Five tips for walking the uphills on trail runs
Small tweaks to your technique can yield big payoffs on your climbs.
“Walk the hills.” It’s one of the first pearls of wisdom offered to those new to trail running—and with good reason. As tempting as it may be for fledgling trail runners to zip up those delicous-looking inclines at full steam, opting for a slower, steadier approach on the uphills is often the more effective strategy in the long run. Conserving energy on climbs can prime runners for speedier efforts on the straightaways and lessen their chances of flaming out as the kilomtres add up.

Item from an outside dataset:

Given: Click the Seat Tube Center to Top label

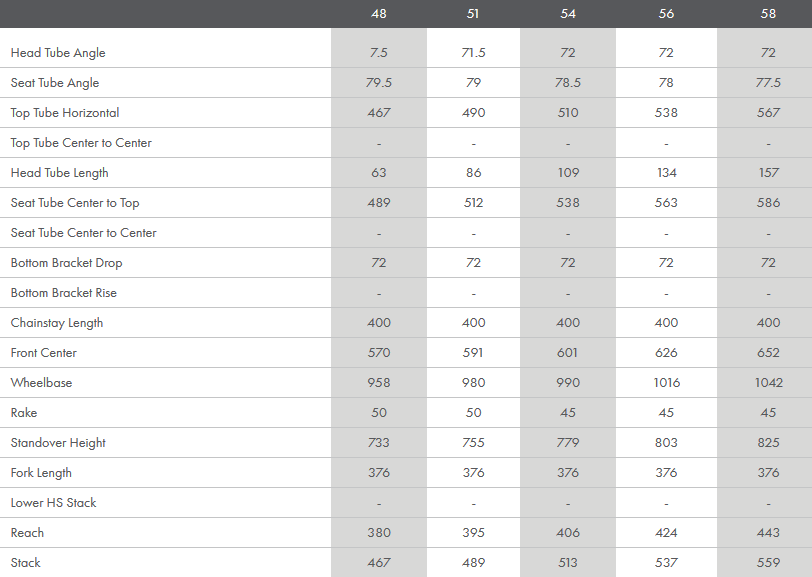Looking at the screenshot, I should click(75, 203).
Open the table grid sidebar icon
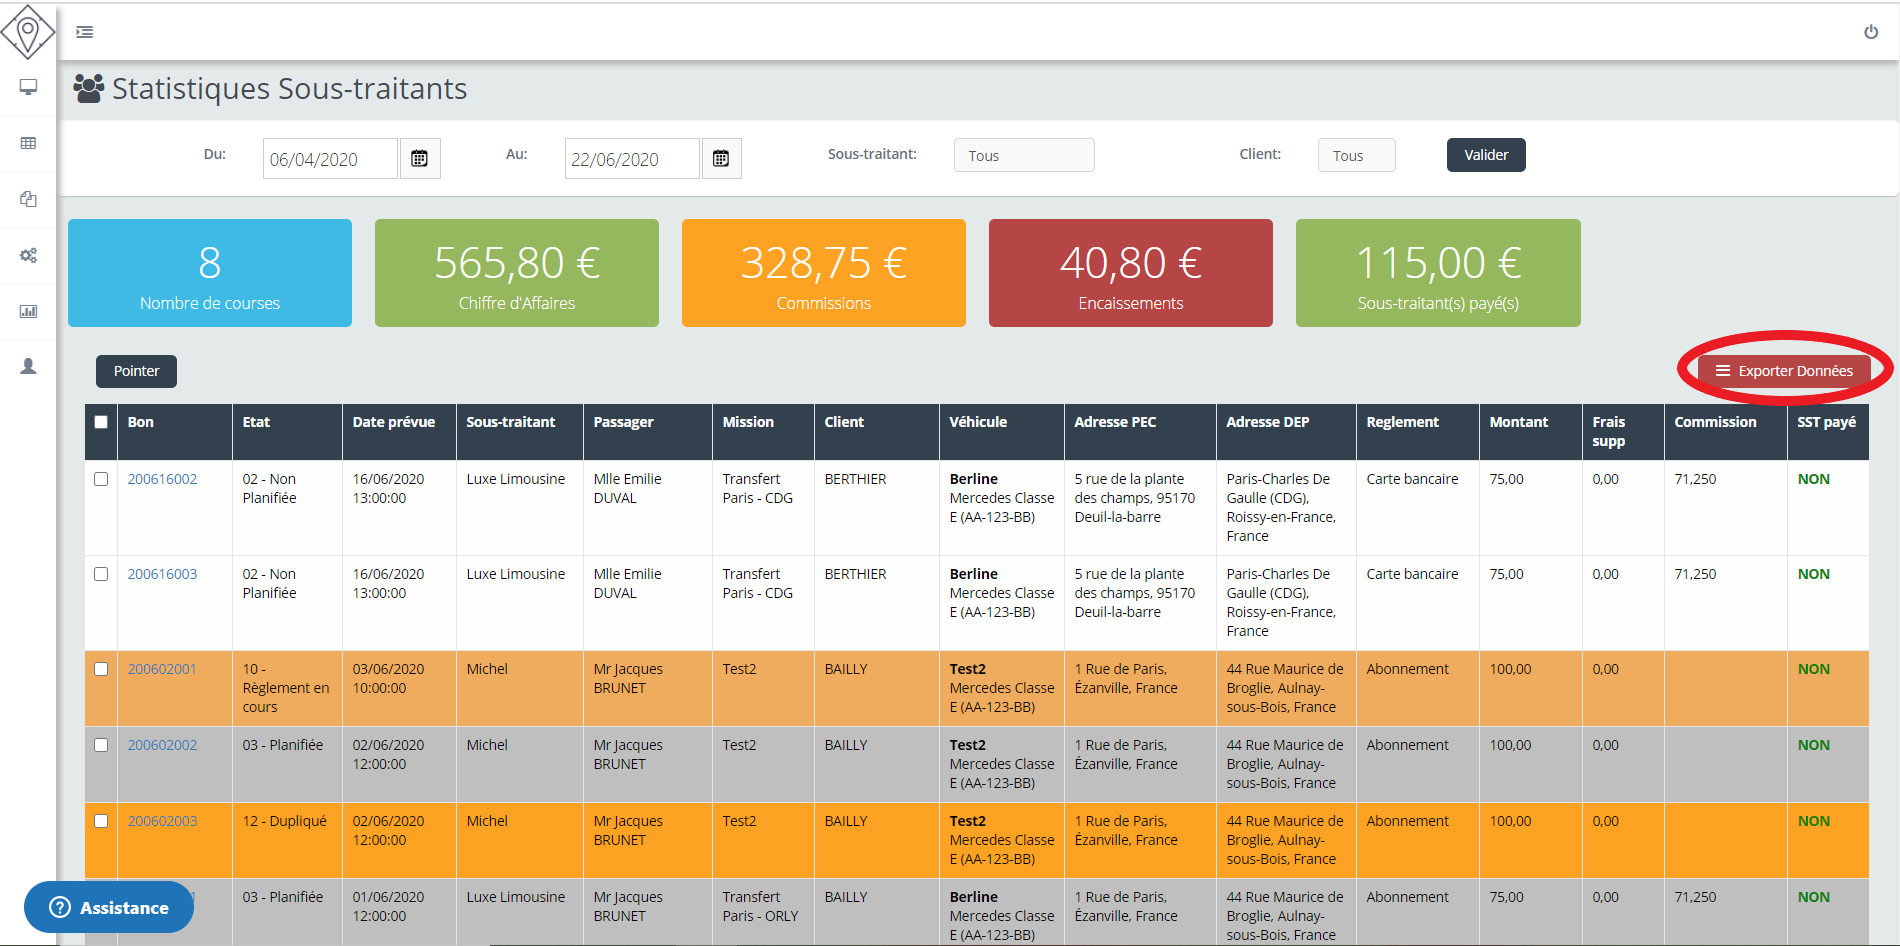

Walking the uphills isn’t an excuse to completely ignore technique, however, switching to a strategically slower gait demands more than simply “not running.” Making a consistent effort to focus on your form during slower ascents can help build speed, strength and stamina as a trail runner. Consider these five tips for adding extra oomph when tackling hills in a lower gear.
1.- Shorten your stride
Making a conscious effort to shorten your stride length can ensure your efforts to conserve energy on the uphills don’t go to waste. Taking shorter strides will turn your ascents into opportunities to manage your effort and recharge. Perhaps more importantly, adopting a shorter stride length can improve your balance and help keep you steady on particularly steep and uneven terrain.
2.- Mind your breath
Taking deep, even breaths through the nose and out the mouth can buoy the body and mind on a challenging trail run. Research has shown deep breathing has several potential physiological benefits, including lowering heart rate and blood pressure, making it a simple but effective tool for those concerned with managing their effort. It’s a technique that can also help relax the mind and regulate mood, which can be important when navigating the psychological peaks and valleys of a trail run.
3.- Keep your head up
Like deep breathing, keeping your head up can be good for your body and morale. Hanging your head as a way to rest your neck can be a risky proposition when walking up steep, rocky and uneven terrain. Keeping your head up and your eyes forward will help you avoid obstacles on the trail and keep you aware of other runners or cyclists barreling toward you on a downhill. Keeping your head high also conveys a message—including to yourself—about your mental approach to the run. Maintaining good posture can help fortify your self-confidence during trying moments on the trail.
4.- Work your glutes
Engaging your glutes and pushing off with your back leg when ascending hills is important to maintain momentum, especially on sharp inclines that are particularly taxing on the lower body. Making an effort to work your glutes on less demanding climbs is also valuable, and it will help build strength and endurance for those times you need it most.
5.- Enlist your arms
Trust your arms to offer a helping hand (or two) when you’re struggling to scale a challenging hill. Driving these often overlooked appendages back and forth with a strong, determined rhythm can add extra momentum to your steps.